— What to do —
Give back every one of the entries below unchanged, line for line.

— Listed records —
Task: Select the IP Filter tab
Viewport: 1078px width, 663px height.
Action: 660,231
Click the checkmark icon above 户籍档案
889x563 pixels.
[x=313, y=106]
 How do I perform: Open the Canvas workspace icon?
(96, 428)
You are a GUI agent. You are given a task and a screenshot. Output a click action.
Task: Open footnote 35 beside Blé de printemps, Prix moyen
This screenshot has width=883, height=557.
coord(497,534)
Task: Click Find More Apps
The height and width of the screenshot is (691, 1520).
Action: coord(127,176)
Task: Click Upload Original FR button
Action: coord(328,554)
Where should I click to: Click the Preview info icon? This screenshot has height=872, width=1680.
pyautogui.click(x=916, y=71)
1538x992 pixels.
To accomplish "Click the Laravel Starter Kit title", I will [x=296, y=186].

— Answer to the exercise —
Task: Select the IP Filter tab
Viewport: 1078px width, 663px height.
Action: 660,231
Click the checkmark icon above 户籍档案
889x563 pixels.
[x=313, y=106]
 How do I perform: Open the Canvas workspace icon?
(96, 428)
You are a GUI agent. You are given a task and a screenshot. Output a click action.
Task: Open footnote 35 beside Blé de printemps, Prix moyen
This screenshot has width=883, height=557.
coord(497,534)
Task: Click Find More Apps
The height and width of the screenshot is (691, 1520).
Action: coord(127,176)
Task: Click Upload Original FR button
Action: coord(328,554)
Where should I click to: Click the Preview info icon? This screenshot has height=872, width=1680.
pyautogui.click(x=916, y=71)
1538x992 pixels.
To accomplish "Click the Laravel Starter Kit title", I will [x=296, y=186].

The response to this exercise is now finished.